Reflection: The difference between categorical and quantitative data are that
categorical is something your comparing that doesnt add up or the numbers
dont mean anything, such as eye color or social security numbers.
Quantitative data is something that consists of numbers that can represent
counts or measures. The Pareto and Pie charts are what we are using for the
categorical data, and the Histogram and Boxplot are what we used for the
quantitative data. For Histogram and Boxplots you use measures and
numbers to chart the data., for Pie charts and Pareto charts you are charting
the colors by how many are present. You cant measure the colors. The
calculation being used for Categorical data are the proportions and tables
showing amounts of proportions.
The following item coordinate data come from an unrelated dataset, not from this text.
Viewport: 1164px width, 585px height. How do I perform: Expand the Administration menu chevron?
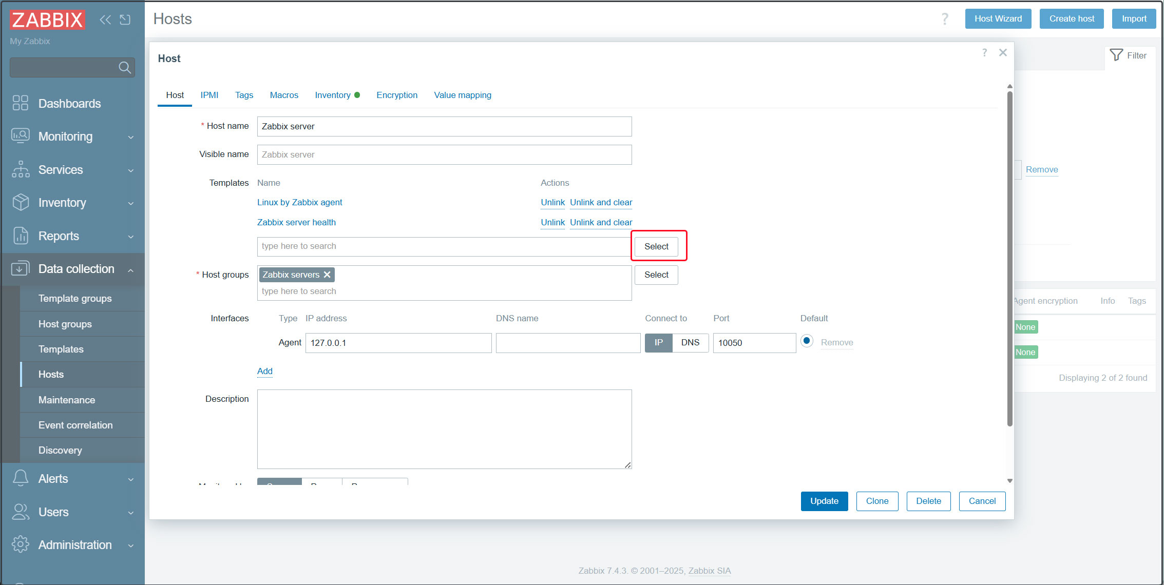point(130,545)
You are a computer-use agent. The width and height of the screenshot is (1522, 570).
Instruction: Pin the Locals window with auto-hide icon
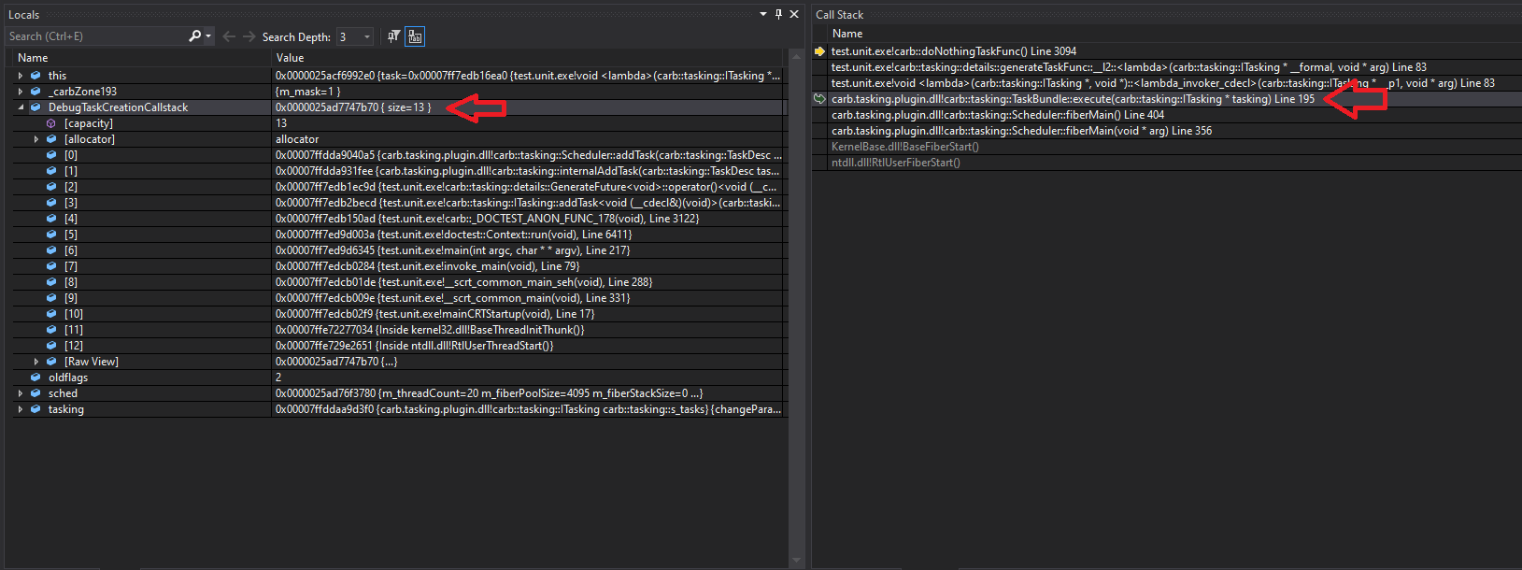point(778,14)
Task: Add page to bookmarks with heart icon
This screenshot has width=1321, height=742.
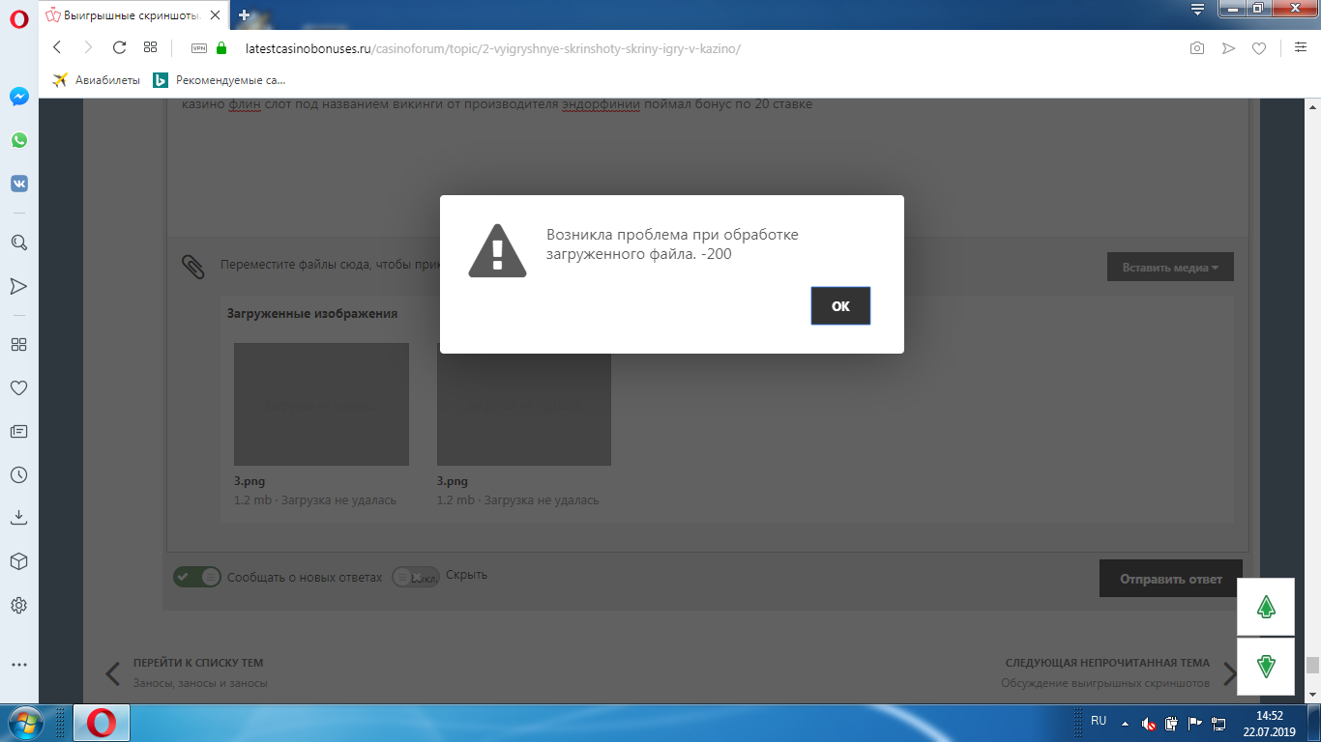Action: [x=1259, y=47]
The calculations being used for Quantitative
data are the mean, standard deviation, and 5 number summaries, because
they are measuring something that is measurable. Numbers that you can
count
Confidence Interval Estimates: Confidence Interval estimate is an interval
estimate, or a range of values that are used to estimate a true population
parameter.
-Construct a 99% confidence interval estimate for the true proportion of
yellow candies, using the calculator functions of 1-prop-int, to find this
interval (0.167, 0.208)
-Construct a 95% confidence interval estimate for the true mean number of
candies, using the calculator function of T-interval (57.945, 60.255)
-Construct a 98% confidence interval estimate for the standard deviation of
the number of candies per bag. Using the formula for finding the standard
deviation we found the interval to be (2.8, 4.8)
Hypothesis Tests: A hypothesis is a claim or statement about a property of a
population. A hypothesis test (or test of significance) is a procedure for
testing a claim about a property of a population.
-Use a 0.05 significance level to test claim that 20% of all skittles candies are
red.
Claim = Null hypothesis: p= 0.20
Alternative hypothesis: p 0.20
Test statistic: Z= 2.0563
P-Value: p= 0.0398
Since the P-value is less than 0.05 significance level we will reject the Null
Hypothesis.
In other words we do not have sufficient evidence to support the claim that
20% of all candies are red.
Use a 0.01 significance level to test the claim that the mean number of
candies in a bag is greater than 55.
Null Hypothesis: Mean= 55

Claim- Alternative hypothesis: Mean > 55


Test Statistic: t= 7.183
P-Value: p= 0
Since the P-value is less than the 0.01 significance level we will reject the
Null Hypothesis.
In other words we have sufficient evidence to support the claim that there
are greater than 55 candies per bag.
Reflective Writing and e-portfolio:
As a result of this project I have learned many things that pertain to statistics
in the real world. I have learned anything from probabilities and how to
choose a sample survey, to knowing how to read and create graphs and
tables to confidence intervals and hypothesis testing. These concepts have
many real world applications. Such as in my job as a nurse we occasionally
participate in studies certain groups are doing. And it has been fun learning
how this data is interpreted. For instance a while back we did a study on with
a certain drug was given did it reduce the amount of post-op complications
with an ileus that a patient will have. We had certain criteria the patients had
to meet before they could be part of this study. It would be interesting to see
the data that the researches came up with and see the information they
learned.
Statistics are used everyday in nursing. They look at data on how to affect
patient care, if a certain protocol or way of doing something is effective, or
on how to decide the treatment of patients. Statistics are a way of looking at
numbers or data, rather than relying on emotional information. Instead of
saying that nurses are overworked you can look at numbers on what is
effective. There are many more reasons to use statistics in Nursing. In other

professions there are many applications for these things we have learned in
this class also.
These skills will definitely help me in the rest of my education. This summer I
will start The RN-BSN program to finish my degree and I can see how this will
help me with the rest of the classes I will be taking.